Der Mord ist im vorderen Bereich des Cafés präsent. Ich sehe die Tote aus dem Blick des Täters. Ich habe ein Bild im Kopf, wie dieser Mann sich an sie schlingt. Sie ist tot, wird kalt, und es ist, als wollte er die letzte Wärme ihres Körpers in sich hineinziehen. Da läuft so ein inneres Drama ab zwischen den beiden, eine ungeheure Verstricktheit zwischen Täter und Opfer, sodass während dieser Zeit nicht viel Umfeld zu sehen ist. Es ist nur erstaunlich, dass dies alles an einem öffentlichen Platz geschieht.

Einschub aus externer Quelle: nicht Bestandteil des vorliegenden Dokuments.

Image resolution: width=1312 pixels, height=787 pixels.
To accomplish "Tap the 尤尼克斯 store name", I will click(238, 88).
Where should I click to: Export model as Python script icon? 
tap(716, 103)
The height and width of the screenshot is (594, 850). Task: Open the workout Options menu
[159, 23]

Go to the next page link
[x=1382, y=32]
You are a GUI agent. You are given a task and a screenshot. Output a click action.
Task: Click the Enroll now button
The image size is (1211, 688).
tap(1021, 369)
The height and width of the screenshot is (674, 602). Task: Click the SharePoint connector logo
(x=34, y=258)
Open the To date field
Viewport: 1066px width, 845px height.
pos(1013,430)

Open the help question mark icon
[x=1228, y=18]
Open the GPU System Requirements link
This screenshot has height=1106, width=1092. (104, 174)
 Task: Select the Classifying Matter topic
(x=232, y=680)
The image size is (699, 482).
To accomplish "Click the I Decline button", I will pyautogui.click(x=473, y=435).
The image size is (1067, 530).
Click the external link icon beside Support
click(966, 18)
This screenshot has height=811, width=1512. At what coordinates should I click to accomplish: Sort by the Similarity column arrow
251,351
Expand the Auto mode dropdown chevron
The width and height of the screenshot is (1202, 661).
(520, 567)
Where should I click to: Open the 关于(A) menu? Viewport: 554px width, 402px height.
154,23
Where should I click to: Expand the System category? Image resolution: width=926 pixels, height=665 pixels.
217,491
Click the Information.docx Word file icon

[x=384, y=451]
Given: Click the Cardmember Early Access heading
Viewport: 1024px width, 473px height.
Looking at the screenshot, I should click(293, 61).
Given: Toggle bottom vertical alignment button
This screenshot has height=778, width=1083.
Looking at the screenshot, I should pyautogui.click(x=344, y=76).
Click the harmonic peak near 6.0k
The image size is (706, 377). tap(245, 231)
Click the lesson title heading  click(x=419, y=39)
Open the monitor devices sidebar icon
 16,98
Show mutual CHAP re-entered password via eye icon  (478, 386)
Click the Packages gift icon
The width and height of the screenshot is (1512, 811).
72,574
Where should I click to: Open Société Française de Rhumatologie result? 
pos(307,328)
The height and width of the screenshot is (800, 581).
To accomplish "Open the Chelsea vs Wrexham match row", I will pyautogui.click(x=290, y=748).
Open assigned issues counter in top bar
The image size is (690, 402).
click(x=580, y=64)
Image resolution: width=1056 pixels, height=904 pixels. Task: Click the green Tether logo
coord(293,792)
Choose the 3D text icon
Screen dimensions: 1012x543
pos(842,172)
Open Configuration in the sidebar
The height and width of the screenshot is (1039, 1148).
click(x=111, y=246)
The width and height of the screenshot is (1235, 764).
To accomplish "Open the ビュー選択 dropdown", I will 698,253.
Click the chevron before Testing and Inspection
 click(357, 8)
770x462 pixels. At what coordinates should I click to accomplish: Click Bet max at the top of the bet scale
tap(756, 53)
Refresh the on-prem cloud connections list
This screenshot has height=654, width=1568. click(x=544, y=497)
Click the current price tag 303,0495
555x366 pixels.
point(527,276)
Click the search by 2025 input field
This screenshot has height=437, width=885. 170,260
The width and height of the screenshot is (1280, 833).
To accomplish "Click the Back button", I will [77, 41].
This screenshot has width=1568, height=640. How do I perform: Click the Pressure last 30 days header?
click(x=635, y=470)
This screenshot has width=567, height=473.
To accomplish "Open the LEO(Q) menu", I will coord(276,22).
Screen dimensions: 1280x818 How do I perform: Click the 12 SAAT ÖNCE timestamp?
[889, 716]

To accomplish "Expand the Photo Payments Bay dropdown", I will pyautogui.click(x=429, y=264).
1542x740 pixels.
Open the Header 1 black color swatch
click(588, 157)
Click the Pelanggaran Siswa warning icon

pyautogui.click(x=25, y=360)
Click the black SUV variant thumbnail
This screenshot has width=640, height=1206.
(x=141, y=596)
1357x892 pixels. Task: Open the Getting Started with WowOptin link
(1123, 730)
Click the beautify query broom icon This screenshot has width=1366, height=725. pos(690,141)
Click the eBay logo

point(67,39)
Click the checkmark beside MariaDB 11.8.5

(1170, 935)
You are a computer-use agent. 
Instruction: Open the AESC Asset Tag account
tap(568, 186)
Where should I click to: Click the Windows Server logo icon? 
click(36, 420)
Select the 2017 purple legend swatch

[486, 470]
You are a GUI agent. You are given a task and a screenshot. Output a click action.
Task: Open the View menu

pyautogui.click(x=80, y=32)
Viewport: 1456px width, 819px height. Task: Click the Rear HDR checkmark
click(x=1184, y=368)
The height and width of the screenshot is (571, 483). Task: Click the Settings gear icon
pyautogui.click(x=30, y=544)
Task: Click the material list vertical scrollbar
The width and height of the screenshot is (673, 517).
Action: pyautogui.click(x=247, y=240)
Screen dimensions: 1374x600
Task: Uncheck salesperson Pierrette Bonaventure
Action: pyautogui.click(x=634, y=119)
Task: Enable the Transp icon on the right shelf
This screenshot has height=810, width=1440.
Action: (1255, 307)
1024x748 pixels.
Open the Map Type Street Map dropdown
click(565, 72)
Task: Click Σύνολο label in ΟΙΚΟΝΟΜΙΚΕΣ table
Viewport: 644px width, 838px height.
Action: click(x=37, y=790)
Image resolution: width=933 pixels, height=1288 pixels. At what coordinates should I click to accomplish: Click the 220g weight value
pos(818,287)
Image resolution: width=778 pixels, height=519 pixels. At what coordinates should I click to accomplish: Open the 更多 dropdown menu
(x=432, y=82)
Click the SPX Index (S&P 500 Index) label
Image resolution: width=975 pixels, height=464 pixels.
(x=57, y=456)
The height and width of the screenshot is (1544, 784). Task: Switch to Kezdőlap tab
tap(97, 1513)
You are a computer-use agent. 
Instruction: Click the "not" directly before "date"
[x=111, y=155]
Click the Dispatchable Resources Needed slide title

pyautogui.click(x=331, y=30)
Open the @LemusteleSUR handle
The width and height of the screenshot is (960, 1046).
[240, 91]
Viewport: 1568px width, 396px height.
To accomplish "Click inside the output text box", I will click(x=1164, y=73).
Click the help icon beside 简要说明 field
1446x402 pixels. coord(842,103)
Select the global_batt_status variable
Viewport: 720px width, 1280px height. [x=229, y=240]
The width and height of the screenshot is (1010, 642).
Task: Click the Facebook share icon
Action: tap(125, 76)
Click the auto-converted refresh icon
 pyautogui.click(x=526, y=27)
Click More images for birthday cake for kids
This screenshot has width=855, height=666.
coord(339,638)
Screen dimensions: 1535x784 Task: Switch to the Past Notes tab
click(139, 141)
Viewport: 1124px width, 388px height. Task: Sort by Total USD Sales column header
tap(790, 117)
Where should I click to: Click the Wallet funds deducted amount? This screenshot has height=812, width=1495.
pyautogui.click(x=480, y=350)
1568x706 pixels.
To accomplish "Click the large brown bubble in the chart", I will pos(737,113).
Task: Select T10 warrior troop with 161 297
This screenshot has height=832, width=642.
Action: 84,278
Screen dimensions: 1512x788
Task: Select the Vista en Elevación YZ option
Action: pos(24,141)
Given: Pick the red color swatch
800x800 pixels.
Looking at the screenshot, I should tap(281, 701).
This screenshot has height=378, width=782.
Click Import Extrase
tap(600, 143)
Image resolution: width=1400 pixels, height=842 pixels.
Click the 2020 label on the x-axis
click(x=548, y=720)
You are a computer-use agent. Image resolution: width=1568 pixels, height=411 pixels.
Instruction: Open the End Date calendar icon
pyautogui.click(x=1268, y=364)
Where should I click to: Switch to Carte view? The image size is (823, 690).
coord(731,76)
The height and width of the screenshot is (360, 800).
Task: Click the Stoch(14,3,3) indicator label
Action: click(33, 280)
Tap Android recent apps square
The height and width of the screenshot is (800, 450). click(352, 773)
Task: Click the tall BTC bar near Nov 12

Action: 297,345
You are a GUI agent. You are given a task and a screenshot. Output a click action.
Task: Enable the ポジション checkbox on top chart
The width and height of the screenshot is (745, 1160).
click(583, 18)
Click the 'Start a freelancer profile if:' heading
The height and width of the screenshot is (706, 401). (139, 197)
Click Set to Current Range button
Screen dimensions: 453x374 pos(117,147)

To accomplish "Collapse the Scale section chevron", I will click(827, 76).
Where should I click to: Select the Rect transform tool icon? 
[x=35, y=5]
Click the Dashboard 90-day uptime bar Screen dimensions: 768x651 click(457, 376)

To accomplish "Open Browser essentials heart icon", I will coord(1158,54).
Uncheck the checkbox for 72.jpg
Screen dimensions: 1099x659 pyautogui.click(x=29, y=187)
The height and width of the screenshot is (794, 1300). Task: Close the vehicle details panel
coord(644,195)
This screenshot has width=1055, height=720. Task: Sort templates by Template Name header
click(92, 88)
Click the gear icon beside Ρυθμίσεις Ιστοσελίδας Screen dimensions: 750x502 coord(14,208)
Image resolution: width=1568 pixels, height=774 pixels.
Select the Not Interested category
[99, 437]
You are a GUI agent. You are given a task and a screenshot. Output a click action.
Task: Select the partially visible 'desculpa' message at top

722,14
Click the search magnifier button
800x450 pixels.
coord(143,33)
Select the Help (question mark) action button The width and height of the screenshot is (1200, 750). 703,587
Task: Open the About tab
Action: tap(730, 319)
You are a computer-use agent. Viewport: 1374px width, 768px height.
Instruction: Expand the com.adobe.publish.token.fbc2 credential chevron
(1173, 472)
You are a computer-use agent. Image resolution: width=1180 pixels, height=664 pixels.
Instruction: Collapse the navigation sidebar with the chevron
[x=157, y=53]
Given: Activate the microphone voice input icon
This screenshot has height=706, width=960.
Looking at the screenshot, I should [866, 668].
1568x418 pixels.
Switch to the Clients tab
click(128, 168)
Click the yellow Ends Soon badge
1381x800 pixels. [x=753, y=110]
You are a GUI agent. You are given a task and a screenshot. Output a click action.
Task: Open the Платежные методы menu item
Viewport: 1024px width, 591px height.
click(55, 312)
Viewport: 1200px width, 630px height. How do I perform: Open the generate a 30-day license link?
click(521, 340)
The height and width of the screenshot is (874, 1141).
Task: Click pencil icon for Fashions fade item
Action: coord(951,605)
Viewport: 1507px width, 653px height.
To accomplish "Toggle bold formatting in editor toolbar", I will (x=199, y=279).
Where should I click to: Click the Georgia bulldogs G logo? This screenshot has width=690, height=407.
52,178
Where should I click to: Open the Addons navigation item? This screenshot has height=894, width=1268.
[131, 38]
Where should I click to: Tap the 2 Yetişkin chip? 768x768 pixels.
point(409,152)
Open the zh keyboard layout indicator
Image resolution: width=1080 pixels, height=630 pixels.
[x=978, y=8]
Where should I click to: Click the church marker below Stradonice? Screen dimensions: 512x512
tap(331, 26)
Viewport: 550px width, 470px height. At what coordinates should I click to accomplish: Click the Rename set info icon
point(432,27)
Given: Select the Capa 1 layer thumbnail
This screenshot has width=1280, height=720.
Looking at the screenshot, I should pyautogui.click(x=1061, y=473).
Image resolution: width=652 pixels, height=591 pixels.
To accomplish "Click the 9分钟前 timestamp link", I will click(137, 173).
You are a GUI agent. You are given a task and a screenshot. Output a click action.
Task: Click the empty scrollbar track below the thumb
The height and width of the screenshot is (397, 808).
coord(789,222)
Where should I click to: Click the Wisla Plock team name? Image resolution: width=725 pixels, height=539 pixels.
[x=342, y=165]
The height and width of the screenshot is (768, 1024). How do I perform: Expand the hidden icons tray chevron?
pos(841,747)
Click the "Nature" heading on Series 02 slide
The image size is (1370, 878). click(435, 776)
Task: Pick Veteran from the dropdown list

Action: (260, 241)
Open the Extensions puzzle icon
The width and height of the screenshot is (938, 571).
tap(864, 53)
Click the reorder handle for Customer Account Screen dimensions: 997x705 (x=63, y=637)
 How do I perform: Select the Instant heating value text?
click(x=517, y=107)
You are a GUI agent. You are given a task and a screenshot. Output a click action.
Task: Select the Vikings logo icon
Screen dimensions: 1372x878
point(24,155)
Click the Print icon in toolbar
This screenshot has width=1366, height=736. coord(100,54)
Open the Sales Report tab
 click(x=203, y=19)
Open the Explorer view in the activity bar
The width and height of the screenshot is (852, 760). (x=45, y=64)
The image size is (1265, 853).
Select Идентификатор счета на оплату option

Es ist ein ganz regelmäßiger Tagesablauf in diesem Café. Die Wirtin sitzt da. beobachtet sehr genau und hat den Blick immer wieder auf dieses ungleiche Paar gerichtet. Sie ist nicht glücklich darüber, wahrscheinlich widerspricht es ihren moralischen Gesetzen. Sie ist so etwas wie eine Glucke. Es gibt überall Aufpasser, dort die Lehrerin, hier die Wirtin, überall herrscht sozialer Druck. Dieser Mann, Chauvin, hat für mich kein Gesicht und auch Anne hat keines, zumindest habe ich keine konkrete Vorstellung davon. Der Mann ist ziemlich offen und hat keine Angst vor der Konfrontation mit der Wirtin, wohingegen Anne dieser Konfrontation nicht wirklich standhalten kann.